Marília diz ainda que essa análise deve passar pela responsabilidade também dos empregadores, na proteção de direitos dos filhos dos seus empregados e colaboradores, já que mesmo com a recente alteração da CLT a partir do Marco Legal da Primeira Infância, ao empregado só é garantido o direito de faltar pouquíssimas vezes no trabalho para acompanhar o filho em consulta médica (CLT, Artigo 473, inciso XI), sendo que esta concessão não está alinhada às necessidades da criança e do adolescente.

É preciso que o empregador tenha, para além de bom senso, atitudes positivas no sentido de compreender situações que envolvam crianças e adolescentes, como abonar faltas de funcionários que necessitem acompanhar os filhos em consultas.

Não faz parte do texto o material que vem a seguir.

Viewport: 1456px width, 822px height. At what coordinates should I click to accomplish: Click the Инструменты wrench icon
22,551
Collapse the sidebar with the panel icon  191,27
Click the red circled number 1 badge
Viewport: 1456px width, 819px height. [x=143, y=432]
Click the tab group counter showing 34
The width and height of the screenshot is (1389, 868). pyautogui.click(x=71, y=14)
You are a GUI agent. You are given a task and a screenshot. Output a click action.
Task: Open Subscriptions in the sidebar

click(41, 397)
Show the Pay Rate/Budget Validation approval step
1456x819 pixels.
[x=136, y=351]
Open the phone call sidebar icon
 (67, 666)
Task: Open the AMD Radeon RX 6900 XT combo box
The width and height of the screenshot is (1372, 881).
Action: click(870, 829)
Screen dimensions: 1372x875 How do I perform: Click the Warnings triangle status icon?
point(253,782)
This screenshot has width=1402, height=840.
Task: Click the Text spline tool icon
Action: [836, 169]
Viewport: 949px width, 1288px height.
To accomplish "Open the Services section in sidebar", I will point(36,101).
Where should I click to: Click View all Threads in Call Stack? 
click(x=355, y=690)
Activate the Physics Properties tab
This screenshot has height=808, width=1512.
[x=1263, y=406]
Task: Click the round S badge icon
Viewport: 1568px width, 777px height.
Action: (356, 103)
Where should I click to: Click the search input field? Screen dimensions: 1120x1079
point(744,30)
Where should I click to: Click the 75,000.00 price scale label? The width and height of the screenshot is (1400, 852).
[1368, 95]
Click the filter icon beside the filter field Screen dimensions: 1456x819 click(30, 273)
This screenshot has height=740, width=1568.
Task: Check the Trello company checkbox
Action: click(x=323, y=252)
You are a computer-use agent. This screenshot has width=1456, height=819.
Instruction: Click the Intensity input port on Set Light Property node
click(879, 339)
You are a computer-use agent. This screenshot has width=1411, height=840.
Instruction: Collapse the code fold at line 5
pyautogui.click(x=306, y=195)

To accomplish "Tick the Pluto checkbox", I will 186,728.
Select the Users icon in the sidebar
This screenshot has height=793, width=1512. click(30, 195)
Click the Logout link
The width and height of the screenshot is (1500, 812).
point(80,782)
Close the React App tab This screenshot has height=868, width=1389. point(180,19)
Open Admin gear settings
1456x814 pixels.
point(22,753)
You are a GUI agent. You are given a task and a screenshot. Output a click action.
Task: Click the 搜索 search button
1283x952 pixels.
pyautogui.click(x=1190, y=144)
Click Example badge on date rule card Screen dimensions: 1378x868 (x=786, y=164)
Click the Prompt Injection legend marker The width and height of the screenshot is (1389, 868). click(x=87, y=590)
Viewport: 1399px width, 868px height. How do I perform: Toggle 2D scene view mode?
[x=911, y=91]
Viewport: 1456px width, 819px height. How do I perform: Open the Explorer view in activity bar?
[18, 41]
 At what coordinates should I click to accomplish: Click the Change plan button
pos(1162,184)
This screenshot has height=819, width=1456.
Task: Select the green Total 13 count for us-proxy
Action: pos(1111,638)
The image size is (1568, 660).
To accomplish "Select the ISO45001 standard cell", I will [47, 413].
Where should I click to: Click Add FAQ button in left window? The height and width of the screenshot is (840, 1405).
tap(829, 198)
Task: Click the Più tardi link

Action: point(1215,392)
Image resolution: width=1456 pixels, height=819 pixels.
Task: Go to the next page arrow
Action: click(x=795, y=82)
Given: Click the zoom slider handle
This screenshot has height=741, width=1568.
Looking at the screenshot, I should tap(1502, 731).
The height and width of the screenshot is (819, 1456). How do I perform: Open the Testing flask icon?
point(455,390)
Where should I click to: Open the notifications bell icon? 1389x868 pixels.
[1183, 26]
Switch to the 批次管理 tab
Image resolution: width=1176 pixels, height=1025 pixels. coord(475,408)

Ou mesmo permanecerem em casa para o repouso da criança, a fim de reestabelecer sua saúde física, entre outras ações positivas que respeitem a dignidade do funcionário, mas que, no fundo, são ações de respeito ao direito desta criança de se desenvolver de forma saudável”, complementa Golfieri.

Se não deixar sozinho em casa não é uma opção, o que fazer?

A advogada Marília Golfieri Angella, especialista em direito da criança e adolescente. explica o que fazer nesses casos:

Você pode começar procurando em seu município e no seu Estado se há políticas públicas voltadas ao contraturno escolar, que podem ser os Centros para Crianças e Adolescentes (CCA), por exemplo.

Se esta política pública não for encontrada em sua cidade, pode ser uma oportunidade para promover ações de advocacy voltadas à provocação legislativa e executiva para implementação destes centros, inclusive tendo como respaldo a recente Lei 14.826/2024.

A legislação coloca o direito ao brincar como forma de prevenção de violência contra crianças e reforça a responsabilidade do Estado na proteção deste direito, como também decorre do texto constitucional e do ECA.

Hoje em dia há também instituições particulares que prestam estes serviços de forma continuada (mensal/anual) ou mesmo por diária, como os chamados espaços de brincar ou quintais de recreação, sendo importante sempre buscar referências e certificando-se da regularidade do local perante as autoridades públicas e órgãos de fiscalização”, disse.

Além disso, o Ministério da Saúde, do Governo Federal, possui uma plataforma online didática a respeito das Linhas de Cuidado e procedimentos de saúde destinados à proteção de crianças e adolescentes, inclusive separados por faixa etária.

Acessando este conteúdo é possível encontrar calendários e rotinas de consultas médicas, modos de prevenção de acidentes, o que pode ser essenciais para conhecimento geral da população – e não apenas para profissionais da área da saúde.